As for World Report, it always struck me as relatively harmless so long as the viewer was consciously aware that it was basically government propaganda. Unfortunately, CNN never made much of an effort to identify it explicitly as such, only billing it as “uncensored and unedited” but not mentioning that it was CNN who wasn’t doing any of the censoring or editing and that the production choices weren’t CNN’s. In other words, not unlike CNN’s behavior in Baghdad, where you got “uncensored and unedited” reports from the events and places Baghdad Bob wanted you to broadcast; since nobody in Atlanta was leading the reporters around by the nose, it was apparently perfectly legitimate reportage in CNN’s eyes.

Monday, 14 April 2003

Franklin Foer on CNN

Franklin Foer (author of last October’s expose of CNN’s “propaganda hut” coverage of Iraq in The New Republic) writes in today’s Wall Street Journal on CNN’s record of obsfucation and lies in its Iraq coverage under the Saddam regime. He particularly lays into “Baghdad” Jane Arraf, the network’s longtime Iraq bureau chief:

When Saddam won his most recent “election,” CNN’s Baghdad reporter Jane Arraf treated the event as meaningful: “The point is that this really is a huge show of support” and “a vote of defiance against the United States.” After Saddam granted amnesty to prisoners in October, she reported, this “really does diffuse [sic] one of the strongest criticisms over the past decades of Iraq’s human-rights records.”

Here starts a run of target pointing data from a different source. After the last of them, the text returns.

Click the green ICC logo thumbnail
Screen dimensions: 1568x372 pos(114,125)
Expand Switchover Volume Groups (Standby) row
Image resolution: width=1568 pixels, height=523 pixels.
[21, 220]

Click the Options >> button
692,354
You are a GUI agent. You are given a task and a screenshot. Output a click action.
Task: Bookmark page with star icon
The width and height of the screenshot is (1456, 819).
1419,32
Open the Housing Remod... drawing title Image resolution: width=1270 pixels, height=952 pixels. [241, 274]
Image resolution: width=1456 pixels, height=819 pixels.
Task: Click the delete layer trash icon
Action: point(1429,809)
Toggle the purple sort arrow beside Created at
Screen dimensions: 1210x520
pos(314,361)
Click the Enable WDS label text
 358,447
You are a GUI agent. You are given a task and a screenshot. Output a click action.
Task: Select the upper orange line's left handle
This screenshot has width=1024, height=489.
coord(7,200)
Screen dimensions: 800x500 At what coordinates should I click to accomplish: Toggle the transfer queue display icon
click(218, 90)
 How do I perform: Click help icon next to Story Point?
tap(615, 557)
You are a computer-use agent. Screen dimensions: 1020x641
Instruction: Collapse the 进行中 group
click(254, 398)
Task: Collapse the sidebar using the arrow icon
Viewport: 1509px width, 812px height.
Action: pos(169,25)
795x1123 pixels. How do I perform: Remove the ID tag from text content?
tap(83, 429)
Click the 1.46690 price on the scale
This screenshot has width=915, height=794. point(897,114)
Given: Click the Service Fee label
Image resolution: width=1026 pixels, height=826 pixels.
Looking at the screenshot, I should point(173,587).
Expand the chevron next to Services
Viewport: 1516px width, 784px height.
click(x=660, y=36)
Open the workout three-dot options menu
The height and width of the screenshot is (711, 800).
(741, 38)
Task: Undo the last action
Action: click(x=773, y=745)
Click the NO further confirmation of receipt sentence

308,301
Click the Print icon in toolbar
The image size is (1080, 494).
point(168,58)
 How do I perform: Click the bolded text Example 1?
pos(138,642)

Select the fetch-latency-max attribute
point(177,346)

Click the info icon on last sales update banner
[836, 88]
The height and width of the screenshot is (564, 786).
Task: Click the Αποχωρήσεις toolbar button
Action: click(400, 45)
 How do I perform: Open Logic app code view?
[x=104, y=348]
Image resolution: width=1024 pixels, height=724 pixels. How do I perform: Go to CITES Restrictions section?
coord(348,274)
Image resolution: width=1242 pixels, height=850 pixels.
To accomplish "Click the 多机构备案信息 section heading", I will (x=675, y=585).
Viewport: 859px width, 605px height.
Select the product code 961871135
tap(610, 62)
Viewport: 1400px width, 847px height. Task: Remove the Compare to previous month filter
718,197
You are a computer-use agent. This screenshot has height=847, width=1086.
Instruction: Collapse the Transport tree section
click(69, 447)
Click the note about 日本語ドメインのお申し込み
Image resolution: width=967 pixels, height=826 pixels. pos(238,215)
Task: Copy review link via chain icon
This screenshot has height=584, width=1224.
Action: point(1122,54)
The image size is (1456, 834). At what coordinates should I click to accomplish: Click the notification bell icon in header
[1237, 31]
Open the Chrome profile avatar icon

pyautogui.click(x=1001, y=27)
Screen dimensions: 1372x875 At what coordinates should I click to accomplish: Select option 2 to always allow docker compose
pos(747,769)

For long stretches, Ms. Arraf was American TV’s only Baghdad correspondent. Her work was often filled with such parrotings of the Baathist line. On the Gulf War’s 10th anniversary, she told viewers, “At 63, [Saddam] mocks rumors he is ill. Not just standing tall but building up. As soon as the dust settled from the Gulf War, and the bodies were buried, Iraq began rebuilding.” She said little about human-rights violations, violent oppression, or festering resentment towards Saddam. Scouring her oeuvre, it is nearly impossible to find anything on these defining features of the Baathist epoch.

And Victor David Hanson in NRO is hardly impressed with the rest of the media in Baghdad either (via Trent Telenko).

CalPundit isn’t very impressed with Rupert Murdoch either; nor am I.

Sunday, 13 April 2003

“Nonfiction Writing in Journalism” an elective?

Need an explanation for the behavior of Robert Fisk and Eason Jordan? Look no further than Bitter Bitch’s interesting catalog discovery. Suddenly, it all makes sense!

CNN: What are they still hiding?

Winds of Change.NET is carrying a guest entry by C. Blake Powers that thinks CNN may have revealed some things about its apparent collaboration with the Saddam regime to try to divert attention from others:

Somebody wants the obvious story pursued. Somebody is willing to live with the howls of outrage and calls for boycotts and such that will be generated. Why? Why are they willing to live with this? What scares them so badly that this is preferable?

Well, in addition to preemptive ass-coverage for when it comes out that CNN has been collaborating for access in other world capitals (and anyone who’s heard a CNN Havana bureau report knows they’re toeing Castro’s line as closely as Jane Arraf toed Saddam’s), it’s possible—and I stress possible—they’ve been complicit in identifying opposition figures within Iraq, thus endangering them, or have provided information streams beyond broadcast information to enemy forces. One possibility: it’s hard to believe that CNN didn’t know where its embedded reporters were located, although that information wasn’t aired, and that information could have been covertly passed to Baghdad, either through Iraqi moles or deliberate acts by CNN employees.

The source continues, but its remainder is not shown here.